* [Exercise directions]: Write out again, please, the records below from the first line to the line holding "Чемпионат Англии (1015, 363)", inclusive, and nothing else.

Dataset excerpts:
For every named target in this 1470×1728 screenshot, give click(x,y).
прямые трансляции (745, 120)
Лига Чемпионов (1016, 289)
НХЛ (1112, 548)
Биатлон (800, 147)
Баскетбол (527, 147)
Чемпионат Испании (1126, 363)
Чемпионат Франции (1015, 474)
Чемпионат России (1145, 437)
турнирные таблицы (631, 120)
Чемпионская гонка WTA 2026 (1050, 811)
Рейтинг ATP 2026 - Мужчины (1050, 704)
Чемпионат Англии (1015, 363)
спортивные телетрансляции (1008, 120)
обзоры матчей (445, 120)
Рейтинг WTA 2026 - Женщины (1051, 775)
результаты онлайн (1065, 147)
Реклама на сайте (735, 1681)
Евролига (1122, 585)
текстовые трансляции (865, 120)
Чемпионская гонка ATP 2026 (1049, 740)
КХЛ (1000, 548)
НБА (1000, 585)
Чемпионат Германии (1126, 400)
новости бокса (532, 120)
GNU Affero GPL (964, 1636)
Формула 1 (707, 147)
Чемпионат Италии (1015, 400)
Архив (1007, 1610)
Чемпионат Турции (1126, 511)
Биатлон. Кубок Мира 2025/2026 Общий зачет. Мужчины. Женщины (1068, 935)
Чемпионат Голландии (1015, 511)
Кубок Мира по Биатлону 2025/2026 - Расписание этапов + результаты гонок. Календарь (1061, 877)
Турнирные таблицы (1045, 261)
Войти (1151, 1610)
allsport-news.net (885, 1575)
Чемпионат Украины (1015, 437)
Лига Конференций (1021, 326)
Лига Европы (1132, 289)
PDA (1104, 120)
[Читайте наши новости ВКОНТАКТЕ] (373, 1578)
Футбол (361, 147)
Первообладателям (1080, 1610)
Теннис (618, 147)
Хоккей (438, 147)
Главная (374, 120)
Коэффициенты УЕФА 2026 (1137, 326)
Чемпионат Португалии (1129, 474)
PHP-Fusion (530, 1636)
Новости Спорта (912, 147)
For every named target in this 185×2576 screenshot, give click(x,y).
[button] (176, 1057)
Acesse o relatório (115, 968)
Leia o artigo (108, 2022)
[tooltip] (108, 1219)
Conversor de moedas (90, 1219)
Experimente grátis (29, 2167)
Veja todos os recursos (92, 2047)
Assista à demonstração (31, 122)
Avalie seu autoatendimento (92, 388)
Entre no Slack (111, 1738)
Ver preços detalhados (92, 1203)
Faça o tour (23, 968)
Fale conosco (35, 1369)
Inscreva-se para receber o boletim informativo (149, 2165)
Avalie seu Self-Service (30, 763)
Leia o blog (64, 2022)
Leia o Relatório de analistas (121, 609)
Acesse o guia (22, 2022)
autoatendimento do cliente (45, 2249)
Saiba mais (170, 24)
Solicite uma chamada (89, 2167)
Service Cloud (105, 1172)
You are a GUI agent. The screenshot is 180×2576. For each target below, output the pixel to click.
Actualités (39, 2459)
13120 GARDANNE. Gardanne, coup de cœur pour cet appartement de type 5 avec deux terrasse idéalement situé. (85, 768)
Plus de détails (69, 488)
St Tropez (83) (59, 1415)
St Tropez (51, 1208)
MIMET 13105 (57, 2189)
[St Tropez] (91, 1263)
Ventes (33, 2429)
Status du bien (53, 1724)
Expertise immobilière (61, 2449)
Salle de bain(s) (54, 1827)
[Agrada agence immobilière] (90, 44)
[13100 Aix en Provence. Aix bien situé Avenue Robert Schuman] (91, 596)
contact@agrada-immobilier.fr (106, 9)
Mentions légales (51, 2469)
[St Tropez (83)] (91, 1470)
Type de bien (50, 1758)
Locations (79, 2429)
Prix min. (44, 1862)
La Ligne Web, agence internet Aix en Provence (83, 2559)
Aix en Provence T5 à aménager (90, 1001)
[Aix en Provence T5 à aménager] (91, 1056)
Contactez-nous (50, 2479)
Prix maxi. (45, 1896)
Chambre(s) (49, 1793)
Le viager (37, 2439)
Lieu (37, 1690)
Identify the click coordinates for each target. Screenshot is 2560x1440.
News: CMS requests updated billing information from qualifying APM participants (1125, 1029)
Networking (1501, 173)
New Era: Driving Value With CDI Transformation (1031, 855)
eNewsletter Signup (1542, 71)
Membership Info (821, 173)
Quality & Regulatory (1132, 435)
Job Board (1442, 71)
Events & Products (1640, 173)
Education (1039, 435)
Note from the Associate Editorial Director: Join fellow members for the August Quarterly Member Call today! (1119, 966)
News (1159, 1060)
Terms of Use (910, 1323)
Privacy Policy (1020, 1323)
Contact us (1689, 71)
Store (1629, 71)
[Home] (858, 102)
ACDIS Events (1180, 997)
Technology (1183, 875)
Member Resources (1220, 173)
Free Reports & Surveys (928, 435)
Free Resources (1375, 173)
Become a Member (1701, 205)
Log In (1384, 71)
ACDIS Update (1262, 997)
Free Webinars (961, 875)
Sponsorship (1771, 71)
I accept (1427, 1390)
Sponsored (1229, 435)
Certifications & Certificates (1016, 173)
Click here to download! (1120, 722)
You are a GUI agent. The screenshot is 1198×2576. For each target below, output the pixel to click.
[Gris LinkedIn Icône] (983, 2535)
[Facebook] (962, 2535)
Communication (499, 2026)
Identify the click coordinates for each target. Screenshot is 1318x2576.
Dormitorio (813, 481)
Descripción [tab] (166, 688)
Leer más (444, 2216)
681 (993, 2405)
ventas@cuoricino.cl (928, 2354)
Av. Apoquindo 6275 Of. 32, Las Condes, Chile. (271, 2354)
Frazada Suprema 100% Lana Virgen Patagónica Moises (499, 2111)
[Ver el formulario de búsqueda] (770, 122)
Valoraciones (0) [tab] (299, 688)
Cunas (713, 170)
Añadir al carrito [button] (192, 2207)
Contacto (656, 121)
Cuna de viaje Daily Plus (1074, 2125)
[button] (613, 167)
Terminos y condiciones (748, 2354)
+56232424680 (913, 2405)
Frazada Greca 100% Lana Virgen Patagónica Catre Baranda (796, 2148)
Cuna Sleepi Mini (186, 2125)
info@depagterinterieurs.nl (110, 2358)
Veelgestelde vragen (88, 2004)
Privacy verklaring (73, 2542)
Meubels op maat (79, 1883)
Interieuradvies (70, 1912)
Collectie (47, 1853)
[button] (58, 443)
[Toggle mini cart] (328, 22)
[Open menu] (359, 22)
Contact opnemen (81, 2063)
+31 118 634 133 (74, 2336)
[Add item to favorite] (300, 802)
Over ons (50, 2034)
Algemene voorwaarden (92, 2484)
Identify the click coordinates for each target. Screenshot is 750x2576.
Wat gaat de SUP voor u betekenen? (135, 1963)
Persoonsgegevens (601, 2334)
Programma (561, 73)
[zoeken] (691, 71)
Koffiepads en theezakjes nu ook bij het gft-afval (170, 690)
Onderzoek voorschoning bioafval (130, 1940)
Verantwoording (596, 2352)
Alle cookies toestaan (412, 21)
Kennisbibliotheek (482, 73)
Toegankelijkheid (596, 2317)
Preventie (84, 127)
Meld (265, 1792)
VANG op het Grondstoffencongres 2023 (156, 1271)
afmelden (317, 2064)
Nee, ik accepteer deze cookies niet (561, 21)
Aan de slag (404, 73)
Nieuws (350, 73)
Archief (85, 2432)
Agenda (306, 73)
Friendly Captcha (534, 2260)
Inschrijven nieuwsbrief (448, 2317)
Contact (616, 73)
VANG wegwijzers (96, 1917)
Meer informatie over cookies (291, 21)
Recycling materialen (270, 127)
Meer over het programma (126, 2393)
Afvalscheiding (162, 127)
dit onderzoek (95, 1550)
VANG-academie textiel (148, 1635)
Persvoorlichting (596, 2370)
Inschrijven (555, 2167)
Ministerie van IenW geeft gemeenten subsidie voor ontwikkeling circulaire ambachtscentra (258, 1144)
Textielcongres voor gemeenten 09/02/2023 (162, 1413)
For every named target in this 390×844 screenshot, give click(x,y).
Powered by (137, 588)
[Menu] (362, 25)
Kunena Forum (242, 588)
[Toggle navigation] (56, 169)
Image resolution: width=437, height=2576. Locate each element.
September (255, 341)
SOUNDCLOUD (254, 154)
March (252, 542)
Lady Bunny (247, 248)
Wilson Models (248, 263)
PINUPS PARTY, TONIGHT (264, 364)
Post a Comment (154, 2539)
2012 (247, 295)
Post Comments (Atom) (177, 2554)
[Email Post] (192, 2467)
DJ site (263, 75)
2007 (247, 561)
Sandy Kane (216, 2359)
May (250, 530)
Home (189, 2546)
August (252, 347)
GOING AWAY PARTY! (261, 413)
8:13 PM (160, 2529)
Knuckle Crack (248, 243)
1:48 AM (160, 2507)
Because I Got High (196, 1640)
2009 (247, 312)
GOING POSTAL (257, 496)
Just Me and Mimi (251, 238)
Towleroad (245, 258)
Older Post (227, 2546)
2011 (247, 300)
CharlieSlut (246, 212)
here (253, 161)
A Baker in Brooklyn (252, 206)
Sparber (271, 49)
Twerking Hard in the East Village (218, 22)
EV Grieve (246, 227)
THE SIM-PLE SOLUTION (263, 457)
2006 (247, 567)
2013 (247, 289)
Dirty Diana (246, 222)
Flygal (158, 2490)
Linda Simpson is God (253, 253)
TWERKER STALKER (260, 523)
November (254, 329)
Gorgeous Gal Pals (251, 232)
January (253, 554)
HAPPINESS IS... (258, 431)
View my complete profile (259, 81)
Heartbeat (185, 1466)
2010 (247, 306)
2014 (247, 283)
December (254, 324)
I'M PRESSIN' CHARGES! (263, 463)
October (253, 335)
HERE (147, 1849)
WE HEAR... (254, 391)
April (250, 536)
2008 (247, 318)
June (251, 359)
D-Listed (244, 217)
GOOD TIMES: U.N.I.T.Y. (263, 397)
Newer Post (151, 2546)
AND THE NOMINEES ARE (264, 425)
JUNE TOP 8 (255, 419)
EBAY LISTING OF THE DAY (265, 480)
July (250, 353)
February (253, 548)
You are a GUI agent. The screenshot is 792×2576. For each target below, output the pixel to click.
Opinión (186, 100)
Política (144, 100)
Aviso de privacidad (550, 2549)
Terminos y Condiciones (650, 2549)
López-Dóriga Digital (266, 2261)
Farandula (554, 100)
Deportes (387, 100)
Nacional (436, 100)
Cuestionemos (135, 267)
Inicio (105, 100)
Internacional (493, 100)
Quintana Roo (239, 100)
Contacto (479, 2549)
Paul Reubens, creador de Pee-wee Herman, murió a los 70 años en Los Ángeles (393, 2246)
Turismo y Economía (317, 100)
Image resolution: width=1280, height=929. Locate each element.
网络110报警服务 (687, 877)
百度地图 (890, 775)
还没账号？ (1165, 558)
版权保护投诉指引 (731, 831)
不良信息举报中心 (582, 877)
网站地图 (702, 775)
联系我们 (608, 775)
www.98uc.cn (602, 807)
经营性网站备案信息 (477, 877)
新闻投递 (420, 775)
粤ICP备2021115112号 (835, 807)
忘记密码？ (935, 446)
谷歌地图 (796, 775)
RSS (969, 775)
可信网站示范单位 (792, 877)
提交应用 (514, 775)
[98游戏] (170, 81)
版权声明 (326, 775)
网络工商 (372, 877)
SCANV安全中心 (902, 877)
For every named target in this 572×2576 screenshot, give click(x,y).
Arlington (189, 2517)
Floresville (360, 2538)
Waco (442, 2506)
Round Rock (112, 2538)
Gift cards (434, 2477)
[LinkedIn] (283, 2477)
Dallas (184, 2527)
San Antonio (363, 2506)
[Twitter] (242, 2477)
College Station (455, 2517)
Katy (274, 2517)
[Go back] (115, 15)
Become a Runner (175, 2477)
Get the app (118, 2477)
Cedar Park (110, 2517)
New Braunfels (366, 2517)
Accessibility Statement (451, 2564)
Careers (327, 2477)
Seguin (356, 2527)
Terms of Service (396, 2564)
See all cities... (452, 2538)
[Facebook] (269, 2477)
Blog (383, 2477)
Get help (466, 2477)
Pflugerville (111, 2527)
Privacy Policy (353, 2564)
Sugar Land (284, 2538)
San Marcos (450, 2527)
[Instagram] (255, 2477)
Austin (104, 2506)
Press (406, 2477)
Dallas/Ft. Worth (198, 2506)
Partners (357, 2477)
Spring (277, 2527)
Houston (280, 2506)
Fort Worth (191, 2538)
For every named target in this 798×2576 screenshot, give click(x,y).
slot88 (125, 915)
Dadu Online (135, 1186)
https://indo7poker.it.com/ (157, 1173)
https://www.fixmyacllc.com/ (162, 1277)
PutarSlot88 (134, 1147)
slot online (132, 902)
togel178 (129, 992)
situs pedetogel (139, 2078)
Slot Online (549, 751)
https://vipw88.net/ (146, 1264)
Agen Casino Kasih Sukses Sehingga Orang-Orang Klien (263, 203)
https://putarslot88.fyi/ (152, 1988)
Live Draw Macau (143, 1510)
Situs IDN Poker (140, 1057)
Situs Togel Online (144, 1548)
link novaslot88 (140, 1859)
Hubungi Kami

* [Result]:
For every named target in this 1470×1728 screenshot, give click(x,y).
прямые трансляции (745, 120)
Лига Чемпионов (1016, 289)
НХЛ (1112, 548)
Биатлон (800, 147)
Баскетбол (527, 147)
Чемпионат Испании (1126, 363)
Чемпионат Франции (1015, 474)
Чемпионат России (1145, 437)
турнирные таблицы (631, 120)
Чемпионская гонка WTA 2026 (1050, 811)
Рейтинг ATP 2026 - Мужчины (1050, 704)
Чемпионат Англии (1015, 363)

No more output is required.